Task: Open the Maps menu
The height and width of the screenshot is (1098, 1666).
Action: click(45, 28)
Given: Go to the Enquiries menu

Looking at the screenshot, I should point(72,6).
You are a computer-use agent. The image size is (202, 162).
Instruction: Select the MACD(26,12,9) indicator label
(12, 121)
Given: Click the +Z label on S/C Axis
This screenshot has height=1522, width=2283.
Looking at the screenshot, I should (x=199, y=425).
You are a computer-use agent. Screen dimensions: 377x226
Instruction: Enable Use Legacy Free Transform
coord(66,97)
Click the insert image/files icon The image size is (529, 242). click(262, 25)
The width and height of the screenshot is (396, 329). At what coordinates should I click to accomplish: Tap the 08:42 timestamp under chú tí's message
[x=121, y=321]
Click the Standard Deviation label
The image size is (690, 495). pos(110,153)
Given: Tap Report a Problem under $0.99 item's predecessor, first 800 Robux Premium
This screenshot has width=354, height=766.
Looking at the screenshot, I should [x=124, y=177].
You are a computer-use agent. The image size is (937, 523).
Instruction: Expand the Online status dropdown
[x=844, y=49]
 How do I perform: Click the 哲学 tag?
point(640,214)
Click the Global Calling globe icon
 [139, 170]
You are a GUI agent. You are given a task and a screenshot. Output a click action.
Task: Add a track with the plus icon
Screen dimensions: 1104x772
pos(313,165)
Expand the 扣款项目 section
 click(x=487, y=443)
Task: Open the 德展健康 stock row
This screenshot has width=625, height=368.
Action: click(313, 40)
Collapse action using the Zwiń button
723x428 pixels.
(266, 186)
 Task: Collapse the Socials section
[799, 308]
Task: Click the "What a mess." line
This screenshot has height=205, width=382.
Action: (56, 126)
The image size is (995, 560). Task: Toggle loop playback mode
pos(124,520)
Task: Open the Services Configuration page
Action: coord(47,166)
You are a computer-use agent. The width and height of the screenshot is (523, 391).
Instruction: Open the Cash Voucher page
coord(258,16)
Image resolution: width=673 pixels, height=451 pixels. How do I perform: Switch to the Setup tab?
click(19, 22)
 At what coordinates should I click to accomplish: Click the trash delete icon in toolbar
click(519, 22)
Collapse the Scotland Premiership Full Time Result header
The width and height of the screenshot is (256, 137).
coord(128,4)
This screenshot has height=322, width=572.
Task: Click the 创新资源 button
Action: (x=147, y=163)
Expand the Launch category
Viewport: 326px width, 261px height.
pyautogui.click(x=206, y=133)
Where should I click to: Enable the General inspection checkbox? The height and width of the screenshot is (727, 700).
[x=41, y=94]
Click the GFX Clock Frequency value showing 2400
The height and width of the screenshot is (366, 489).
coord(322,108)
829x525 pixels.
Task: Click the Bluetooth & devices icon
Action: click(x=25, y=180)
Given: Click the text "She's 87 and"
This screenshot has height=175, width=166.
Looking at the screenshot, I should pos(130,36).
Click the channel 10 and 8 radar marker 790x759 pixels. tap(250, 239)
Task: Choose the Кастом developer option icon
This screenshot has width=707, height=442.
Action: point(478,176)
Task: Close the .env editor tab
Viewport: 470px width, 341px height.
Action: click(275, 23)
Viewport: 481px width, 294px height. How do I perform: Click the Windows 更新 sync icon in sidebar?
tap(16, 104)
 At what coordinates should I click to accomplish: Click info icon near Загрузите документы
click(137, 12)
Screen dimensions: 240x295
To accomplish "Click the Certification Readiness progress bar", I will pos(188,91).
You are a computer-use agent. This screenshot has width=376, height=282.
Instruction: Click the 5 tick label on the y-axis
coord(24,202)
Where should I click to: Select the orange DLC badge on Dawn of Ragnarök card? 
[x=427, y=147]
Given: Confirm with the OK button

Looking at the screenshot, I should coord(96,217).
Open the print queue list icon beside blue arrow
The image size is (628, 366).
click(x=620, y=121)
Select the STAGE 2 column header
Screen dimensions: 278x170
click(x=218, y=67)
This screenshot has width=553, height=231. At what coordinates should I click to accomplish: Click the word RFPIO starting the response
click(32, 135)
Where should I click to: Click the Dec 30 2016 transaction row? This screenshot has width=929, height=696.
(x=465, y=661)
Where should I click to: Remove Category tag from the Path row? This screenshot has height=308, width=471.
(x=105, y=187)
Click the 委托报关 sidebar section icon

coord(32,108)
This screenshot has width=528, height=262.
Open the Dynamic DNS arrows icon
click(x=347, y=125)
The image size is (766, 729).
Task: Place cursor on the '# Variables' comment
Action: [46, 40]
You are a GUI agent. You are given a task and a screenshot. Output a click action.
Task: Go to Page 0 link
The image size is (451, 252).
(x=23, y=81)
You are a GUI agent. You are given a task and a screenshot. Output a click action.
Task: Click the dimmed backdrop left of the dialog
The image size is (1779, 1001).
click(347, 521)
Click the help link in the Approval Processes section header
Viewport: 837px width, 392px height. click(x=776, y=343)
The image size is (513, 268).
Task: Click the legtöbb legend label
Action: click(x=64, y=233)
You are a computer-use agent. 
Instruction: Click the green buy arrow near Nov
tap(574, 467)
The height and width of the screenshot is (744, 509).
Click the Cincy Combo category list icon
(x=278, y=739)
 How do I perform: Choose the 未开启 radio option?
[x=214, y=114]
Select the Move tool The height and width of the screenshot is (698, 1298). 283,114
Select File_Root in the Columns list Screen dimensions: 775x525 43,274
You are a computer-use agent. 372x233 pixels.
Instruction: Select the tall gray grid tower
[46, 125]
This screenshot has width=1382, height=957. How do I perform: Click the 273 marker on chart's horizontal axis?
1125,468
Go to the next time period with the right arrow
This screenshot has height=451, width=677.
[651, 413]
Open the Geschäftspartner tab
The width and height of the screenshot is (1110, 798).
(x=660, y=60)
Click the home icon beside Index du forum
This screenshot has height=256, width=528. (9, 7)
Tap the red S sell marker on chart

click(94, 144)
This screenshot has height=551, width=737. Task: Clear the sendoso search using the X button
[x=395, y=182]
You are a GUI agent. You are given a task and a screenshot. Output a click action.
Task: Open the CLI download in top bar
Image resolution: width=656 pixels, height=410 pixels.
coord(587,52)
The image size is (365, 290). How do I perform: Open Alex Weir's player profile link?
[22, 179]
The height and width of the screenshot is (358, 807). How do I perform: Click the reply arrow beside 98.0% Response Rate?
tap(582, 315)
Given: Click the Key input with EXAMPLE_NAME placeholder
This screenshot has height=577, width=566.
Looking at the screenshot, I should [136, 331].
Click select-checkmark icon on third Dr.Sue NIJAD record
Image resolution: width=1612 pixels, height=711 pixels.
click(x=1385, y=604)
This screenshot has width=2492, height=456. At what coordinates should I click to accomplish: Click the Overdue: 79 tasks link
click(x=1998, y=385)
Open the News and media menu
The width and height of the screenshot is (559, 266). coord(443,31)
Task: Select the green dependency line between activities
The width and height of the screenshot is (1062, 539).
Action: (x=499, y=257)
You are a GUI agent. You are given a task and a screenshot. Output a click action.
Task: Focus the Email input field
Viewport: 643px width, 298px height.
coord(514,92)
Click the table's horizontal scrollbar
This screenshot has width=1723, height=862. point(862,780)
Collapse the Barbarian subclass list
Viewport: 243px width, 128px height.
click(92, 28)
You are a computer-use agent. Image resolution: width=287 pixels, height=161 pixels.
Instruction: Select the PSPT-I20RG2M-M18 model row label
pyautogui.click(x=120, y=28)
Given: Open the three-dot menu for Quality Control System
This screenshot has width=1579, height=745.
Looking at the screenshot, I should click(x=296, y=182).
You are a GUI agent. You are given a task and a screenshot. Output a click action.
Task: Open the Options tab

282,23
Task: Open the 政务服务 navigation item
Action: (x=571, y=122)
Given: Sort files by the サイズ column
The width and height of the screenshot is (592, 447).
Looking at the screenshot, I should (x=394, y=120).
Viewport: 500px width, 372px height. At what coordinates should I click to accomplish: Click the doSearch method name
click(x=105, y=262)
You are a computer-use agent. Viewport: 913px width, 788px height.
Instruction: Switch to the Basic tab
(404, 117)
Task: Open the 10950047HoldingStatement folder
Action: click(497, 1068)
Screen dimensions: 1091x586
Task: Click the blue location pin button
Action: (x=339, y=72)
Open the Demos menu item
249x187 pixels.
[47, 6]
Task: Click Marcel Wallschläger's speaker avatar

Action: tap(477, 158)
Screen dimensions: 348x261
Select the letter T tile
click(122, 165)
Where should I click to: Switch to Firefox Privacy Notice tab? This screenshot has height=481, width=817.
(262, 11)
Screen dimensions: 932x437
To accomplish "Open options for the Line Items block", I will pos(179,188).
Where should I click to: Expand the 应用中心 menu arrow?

■ **To do**
Rewrite only the stretch from the line containing "Screen dimensions: 240x295" through the line containing "(x=465, y=661)", with "progress bar" changed to "progress indicator" and every other detail left as it is.

■ **Completed exercise**
Screen dimensions: 240x295
To accomplish "Click the Certification Readiness progress indicator", I will pos(188,91).
You are a computer-use agent. This screenshot has width=376, height=282.
Instruction: Click the 5 tick label on the y-axis
coord(24,202)
Where should I click to: Select the orange DLC badge on Dawn of Ragnarök card? 
[x=427, y=147]
Given: Confirm with the OK button

Looking at the screenshot, I should coord(96,217).
Open the print queue list icon beside blue arrow
The image size is (628, 366).
click(x=620, y=121)
Select the STAGE 2 column header
Screen dimensions: 278x170
click(x=218, y=67)
This screenshot has width=553, height=231. At what coordinates should I click to accomplish: Click the word RFPIO starting the response
click(32, 135)
Where should I click to: Click the Dec 30 2016 transaction row? This screenshot has width=929, height=696.
(x=465, y=661)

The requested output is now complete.